I can't tell what her width is like from this picture, but I'd imagine she has fantastic width!

Cons:
Really, the only con I'm seeing is her rump angle. I would prefer it to be a little more level, but since she's young, I'm guessing it will most likely level out as she matures.

I'd be curious to know what your thoughts are on her. Are they similar to mine?


----------



## KY Goat Girl (12 mo ago)

I love how thick she looks! Yes, I’m so tired to most Nubians nowadays looking “noodley” (lol). She looks very nice to me but I’m very new to judging conformation. I think she would throw some amazing kids!


----------



## Kbarson (Jul 26, 2016)

Dandy Hill Farm said:


> Wow, she's such a strong and sturdy looking girl! Love her!
> 
> Pros:
> 
> ...


Pretty much in line!! Only thing really I see a bit different is that I wish she had a bit more length across her top line personally. She is a little stubby lol but I’m hoping she grows into herself! And even that is a minor thing for me. I’ve been super busy recently and not had the chance to evaluate kids much but she always catches my eye! Here are a couple candid pics that maybe you can see width better with?

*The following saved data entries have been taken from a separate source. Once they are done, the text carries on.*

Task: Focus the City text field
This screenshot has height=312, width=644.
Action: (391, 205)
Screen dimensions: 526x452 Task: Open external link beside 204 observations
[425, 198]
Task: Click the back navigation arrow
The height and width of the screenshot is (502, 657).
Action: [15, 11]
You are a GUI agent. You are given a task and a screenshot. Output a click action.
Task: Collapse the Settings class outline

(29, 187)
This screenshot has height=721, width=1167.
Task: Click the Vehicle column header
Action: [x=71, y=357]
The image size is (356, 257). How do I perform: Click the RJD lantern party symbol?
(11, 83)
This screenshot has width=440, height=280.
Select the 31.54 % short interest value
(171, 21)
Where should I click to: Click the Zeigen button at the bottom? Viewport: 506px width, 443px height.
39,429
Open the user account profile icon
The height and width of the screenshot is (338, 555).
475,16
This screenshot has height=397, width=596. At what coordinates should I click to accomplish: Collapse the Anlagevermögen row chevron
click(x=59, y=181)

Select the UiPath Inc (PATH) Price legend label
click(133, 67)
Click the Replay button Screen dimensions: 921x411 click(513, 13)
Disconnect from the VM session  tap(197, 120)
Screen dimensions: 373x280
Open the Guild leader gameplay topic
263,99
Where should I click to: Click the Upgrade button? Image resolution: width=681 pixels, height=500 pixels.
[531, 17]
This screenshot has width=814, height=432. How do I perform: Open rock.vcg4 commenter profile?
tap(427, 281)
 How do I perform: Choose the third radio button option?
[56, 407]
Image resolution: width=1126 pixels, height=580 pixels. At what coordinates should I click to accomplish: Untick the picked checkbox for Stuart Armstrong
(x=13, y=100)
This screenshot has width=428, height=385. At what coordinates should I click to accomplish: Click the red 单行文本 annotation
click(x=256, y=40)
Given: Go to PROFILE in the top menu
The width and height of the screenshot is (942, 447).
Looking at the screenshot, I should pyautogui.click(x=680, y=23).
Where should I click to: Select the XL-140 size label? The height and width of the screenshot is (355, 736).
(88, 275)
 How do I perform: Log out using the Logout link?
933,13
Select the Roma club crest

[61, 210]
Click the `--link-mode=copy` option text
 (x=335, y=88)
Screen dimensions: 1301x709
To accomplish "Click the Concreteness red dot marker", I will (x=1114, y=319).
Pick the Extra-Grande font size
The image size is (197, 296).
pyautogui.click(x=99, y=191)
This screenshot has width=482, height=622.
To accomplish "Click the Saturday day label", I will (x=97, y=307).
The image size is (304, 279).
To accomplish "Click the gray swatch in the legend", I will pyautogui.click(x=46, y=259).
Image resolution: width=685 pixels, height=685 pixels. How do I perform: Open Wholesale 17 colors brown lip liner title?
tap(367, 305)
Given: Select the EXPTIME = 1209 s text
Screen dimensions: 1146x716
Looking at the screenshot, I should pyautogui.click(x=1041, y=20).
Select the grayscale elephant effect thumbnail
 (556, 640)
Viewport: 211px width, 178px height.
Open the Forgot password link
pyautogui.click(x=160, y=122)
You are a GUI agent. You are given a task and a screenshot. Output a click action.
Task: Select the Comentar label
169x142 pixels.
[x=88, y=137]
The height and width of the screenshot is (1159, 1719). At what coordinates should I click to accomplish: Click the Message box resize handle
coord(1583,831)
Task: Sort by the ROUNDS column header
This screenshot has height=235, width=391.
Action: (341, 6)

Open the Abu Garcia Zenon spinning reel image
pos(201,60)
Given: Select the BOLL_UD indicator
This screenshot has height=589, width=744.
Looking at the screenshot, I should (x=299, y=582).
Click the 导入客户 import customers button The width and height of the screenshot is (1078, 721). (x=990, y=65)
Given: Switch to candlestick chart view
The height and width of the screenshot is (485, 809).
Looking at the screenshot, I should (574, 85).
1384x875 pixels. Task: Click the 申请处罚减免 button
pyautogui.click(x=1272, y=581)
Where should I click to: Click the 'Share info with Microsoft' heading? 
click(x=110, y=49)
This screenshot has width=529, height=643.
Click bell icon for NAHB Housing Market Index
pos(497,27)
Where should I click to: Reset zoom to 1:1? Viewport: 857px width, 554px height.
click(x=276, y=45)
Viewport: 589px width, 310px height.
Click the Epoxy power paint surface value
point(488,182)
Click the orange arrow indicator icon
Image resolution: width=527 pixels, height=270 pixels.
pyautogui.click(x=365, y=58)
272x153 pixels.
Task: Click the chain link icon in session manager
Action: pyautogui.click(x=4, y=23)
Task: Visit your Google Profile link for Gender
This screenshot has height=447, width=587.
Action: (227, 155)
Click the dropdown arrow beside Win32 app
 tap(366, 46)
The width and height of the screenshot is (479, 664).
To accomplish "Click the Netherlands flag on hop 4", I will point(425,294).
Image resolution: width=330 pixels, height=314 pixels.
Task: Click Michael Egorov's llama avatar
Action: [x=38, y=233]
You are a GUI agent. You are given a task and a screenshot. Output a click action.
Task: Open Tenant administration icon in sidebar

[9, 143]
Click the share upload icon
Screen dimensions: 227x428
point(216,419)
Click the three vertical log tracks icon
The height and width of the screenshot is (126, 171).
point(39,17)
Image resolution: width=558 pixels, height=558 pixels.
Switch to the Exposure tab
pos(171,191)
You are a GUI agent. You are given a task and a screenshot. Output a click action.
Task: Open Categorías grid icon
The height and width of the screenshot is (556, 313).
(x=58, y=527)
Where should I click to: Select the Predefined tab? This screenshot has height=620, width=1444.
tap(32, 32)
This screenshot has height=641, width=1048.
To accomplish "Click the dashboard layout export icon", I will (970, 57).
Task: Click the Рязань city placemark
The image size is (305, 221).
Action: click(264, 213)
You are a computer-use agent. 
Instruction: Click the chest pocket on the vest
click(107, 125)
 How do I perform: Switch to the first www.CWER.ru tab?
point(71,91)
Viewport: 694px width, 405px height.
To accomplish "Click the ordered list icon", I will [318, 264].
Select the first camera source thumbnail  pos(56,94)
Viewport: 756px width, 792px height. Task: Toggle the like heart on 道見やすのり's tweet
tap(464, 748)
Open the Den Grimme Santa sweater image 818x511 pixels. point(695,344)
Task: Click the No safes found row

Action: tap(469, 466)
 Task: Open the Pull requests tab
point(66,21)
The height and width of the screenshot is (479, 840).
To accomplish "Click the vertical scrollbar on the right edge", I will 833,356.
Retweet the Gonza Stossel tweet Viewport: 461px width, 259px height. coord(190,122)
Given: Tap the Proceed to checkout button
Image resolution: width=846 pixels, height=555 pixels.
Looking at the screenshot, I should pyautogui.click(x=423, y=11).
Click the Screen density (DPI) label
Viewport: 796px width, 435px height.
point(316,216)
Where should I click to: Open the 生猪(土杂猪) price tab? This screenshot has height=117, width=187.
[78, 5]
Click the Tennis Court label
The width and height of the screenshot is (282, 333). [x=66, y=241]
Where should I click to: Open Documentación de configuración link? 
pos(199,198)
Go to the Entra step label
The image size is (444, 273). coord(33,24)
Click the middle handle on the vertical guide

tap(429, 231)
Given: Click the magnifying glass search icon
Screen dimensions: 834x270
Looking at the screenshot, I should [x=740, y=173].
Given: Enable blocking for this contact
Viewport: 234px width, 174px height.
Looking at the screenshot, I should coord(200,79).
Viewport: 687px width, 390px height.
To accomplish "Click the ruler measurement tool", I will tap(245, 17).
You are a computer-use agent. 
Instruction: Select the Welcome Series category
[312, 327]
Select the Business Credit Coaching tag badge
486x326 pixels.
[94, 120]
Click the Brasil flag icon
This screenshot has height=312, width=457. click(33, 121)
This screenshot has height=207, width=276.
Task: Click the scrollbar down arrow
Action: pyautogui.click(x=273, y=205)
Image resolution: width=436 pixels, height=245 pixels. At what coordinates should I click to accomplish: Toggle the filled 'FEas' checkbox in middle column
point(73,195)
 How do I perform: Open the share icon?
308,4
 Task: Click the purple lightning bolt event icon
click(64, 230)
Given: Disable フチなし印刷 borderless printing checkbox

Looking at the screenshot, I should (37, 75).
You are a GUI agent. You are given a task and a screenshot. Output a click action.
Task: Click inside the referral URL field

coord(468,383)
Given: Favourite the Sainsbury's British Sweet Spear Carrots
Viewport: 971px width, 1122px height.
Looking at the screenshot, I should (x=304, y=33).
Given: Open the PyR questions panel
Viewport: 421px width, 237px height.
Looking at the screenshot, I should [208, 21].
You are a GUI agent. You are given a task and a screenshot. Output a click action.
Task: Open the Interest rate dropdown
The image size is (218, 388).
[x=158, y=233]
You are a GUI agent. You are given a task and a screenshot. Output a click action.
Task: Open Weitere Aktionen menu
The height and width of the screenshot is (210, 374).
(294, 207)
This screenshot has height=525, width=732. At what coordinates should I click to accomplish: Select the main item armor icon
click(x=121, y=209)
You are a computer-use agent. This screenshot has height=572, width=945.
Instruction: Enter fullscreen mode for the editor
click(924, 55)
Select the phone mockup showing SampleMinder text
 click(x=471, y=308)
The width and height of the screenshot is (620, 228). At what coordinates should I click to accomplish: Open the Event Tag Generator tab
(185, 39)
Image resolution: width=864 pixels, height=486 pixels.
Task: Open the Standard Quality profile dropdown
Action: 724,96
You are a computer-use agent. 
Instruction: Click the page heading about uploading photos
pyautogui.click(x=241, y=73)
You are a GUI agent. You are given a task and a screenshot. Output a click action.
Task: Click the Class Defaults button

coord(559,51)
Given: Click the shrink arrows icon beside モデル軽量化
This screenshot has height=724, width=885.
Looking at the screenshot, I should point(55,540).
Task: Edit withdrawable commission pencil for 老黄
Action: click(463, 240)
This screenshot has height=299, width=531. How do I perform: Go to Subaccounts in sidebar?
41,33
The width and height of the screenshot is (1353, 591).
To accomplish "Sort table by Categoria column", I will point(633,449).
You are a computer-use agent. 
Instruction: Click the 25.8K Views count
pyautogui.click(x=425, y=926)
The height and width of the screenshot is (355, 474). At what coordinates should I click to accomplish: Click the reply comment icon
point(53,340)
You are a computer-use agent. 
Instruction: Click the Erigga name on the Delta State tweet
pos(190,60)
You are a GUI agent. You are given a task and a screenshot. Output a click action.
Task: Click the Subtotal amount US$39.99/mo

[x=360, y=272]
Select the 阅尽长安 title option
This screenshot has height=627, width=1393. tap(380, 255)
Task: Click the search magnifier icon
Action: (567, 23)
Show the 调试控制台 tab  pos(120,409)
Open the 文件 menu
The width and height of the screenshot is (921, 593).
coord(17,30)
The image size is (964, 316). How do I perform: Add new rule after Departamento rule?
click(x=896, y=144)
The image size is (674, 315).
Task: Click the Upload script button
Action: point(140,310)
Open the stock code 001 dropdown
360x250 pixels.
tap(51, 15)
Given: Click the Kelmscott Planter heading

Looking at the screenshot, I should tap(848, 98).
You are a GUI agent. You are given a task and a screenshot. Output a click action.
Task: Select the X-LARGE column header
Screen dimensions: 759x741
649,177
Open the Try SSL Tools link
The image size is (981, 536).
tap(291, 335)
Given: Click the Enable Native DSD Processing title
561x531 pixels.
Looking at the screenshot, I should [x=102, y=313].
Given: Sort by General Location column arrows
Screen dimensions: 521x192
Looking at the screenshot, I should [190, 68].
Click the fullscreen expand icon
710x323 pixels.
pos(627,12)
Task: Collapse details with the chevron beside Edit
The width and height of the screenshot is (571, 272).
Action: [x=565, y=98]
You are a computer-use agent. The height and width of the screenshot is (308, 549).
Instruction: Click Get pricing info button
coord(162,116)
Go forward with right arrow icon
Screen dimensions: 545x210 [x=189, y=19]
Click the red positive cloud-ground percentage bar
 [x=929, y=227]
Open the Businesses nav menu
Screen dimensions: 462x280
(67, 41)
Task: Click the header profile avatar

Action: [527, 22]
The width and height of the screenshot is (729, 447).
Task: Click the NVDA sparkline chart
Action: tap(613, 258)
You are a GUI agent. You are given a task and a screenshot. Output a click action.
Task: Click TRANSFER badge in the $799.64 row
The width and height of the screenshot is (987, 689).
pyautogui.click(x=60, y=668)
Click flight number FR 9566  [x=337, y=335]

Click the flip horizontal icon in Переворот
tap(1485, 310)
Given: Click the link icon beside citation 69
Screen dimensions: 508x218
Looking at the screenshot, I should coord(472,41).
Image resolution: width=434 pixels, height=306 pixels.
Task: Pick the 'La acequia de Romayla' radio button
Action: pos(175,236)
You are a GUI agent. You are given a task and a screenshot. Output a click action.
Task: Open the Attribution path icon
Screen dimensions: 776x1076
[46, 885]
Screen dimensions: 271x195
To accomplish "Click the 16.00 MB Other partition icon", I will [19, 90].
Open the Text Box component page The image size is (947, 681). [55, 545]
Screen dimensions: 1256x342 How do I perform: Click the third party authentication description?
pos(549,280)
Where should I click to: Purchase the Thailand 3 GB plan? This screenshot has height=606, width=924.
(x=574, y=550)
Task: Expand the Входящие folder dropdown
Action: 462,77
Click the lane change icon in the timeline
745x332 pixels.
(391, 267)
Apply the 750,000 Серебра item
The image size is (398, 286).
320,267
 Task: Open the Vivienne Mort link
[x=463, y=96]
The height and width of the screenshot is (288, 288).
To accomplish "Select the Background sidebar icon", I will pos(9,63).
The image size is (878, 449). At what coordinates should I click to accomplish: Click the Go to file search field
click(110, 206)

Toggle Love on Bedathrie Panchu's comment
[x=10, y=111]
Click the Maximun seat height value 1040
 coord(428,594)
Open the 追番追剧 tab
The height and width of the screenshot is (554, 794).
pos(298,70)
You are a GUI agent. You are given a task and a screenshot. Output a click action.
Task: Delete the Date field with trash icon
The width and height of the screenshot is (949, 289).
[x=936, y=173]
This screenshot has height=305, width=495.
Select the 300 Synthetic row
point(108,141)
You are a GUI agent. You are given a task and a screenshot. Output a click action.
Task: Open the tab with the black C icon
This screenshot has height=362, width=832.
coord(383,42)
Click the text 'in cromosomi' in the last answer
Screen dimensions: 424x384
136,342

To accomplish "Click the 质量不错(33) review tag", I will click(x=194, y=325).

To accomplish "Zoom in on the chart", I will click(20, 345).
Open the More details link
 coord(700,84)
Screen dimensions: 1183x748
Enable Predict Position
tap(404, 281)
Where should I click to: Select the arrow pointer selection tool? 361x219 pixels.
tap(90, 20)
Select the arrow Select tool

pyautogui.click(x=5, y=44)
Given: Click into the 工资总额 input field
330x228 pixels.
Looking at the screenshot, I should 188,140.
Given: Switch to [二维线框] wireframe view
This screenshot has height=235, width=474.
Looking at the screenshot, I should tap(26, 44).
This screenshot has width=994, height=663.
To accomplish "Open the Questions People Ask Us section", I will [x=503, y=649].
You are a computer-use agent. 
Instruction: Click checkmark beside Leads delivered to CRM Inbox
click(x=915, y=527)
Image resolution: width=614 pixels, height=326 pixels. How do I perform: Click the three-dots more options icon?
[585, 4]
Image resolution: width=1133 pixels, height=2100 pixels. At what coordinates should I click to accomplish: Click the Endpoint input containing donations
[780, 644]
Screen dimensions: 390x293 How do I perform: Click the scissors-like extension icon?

This was just a couple days after she was born. Her lil but eyes kill me 
View attachment 225846


----------



## KY Goat Girl (12 mo ago)

I can’t see that last pic but the second one is so cute!


----------



## Rancho Draco (Sep 29, 2021)

She really is all around beautiful! I had noticed her rump angle as well but I'm sure she'll level out with age.


----------



## MellonFriend (Aug 8, 2017)

I love your awesome animal cabinet/crate thing back there. My sisters always say the baby goats are trying to kill you when they stare straight into your eyes. 😆


----------



## Dandy Hill Farm (Aug 5, 2021)

How cute!! Still not the best pictures for judging width, but from what I can tell, she looks pretty good to me in the width department. 😀


----------



## toth boer goats (Jul 20, 2008)

How cute.


----------



## Rancho Draco (Sep 29, 2021)

Do you have any updated pictures of this girl?


----------